▶ [Tâche courte] Dans l'extrait ci-dessous sur l'UPM, relevez s'il vous plaît toutes les dates de sommets reportés, en précisant le lieu du sommet quand l'extrait l'indique.

▶ [Extrait choisi]
┄┄┄┄┄┄┄┄┄┄

Et de fait le report récent du sommet de Barcelone qui devait avoir lieu le 21 novembre illustre les récurrentes et répétitives difficultés de L’UPM à pouvoir trouver le temps de réunir les chefs d’Etat des pays la composant. Car n’oublions pas que ce report fait suite à celui déjà enregistré le 7 juin 2010. De même il y a tout juste un an, les 24 et 25 novembre 2009, le sommet d’Istanbul avait, lui aussi, du enregistrer un report.

A chaque fois ou presque l’UMP semble devoir être rattrapée par le même problème. Celui des querelles et contentieux politiques qui minent la région. Nous faisons, bien évidemment, ici référence au conflit mère de la région : le conflit israélo-palestinien. Mais là n’y a-t-il pas l’unique source de discorde. Les arrières pensées à l’origine de la création de l’UPM, tant en matière de domination énergétique de la France sur ses anciennes colonies, grâce à ses transferts de technologies nucléaire, que le soupçon d’une UPM  servant d’adhésion au rabais de la Turquie à l’UE, pouvant servir de prétexte.

Mais tout de même le conflit israélo-palestinien reste la grande discorde qui sans arrêt plombe l’UPM. Car de fait le report du sommet d’Istanbul fin 2009 est à chercher dans un contentieux israélo-égyptien. Celui du 7 juin 2010 a pour origine l’épisode houleux de l’arraisonnement par l’armée israélienne de la flottille humanitaire à destination de Gaza. Les 43 pays membres de l’UPM avaient alors demandé un temps d’attente avant de pouvoir organiser un nouveau sommet qui mettrait autour d’une même table des représentants israéliens et des dirigeants de pays arabes. Mais dans l’intervalle il y a eu la reprise, en octobre, des constructions israéliennes dans les territoires occupés. Ainsi de nouveau le report du sommet du 21 novembre trouve à s’expliquer par le conflit israélo-palestinien ; et ce malgré les efforts des diplomaties espagnoles, organisatrices du sommet, française, à l’origine du projet, et égyptienne, en charge de sa coprésidence.

Parler d’une UPM risquant de finir comme l’Euromed revient dès lors à dire que cette première a minimisé dès sa création le poids des contraintes géopolitiques inhérentes à toutes tentatives d’entente diplomatique entre les pays de la zone méditerranéenne. C’est particulièrement visible avec cette question de la responsabilité du conflit israélo-palestinien dans les reports, mais d’autres anicroches le prouvent aussi. En effet l’UPM semble nier que ce qu’on appelle «  la Méditerranée » est en réalité une entité à la rigueur historiquement viable, mais géopolitiquement très morcelée.

Car l’UPM a une vision idéaliste de «  la Méditerranée ». Elle semble avoir oublié qu’en réalité elle se composait d’au moins trois sous espaces géopolitiques distincts aux logiques propres (Maghreb, Machrek, Europe). Et encore ne tenons-nous pas compte des projets initiaux qui espéraient inclure les pays du nord de l’espace subsaharien.

Il était donc parfaitement illusoire d’essayer de faire coopérer entre eux des pays si différents sans que n’apparaissent nombre d’entraves géopolitiques. A tous vouloir les inclure dans une zone géopolitique supposée commune, l’UPM prenait un risque qui aujourd’hui encore l’handicape. Et cette entrave lui étant initiale et consubstantielle, on peut nourrir de sérieux doutes quant à son avenir.

┄┄┄┄┄┄┄┄┄┄

▶ [Entrées du corpus]
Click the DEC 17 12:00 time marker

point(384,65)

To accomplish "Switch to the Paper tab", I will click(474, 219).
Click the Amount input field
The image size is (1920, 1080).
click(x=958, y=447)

┄┄┄┄┄┄┄┄┄┄

▶ [La réponse]
- 21 novembre : sommet de Barcelone
- 7 juin 2010 : lieu non précisé
- 24 et 25 novembre 2009 : sommet d'Istanbul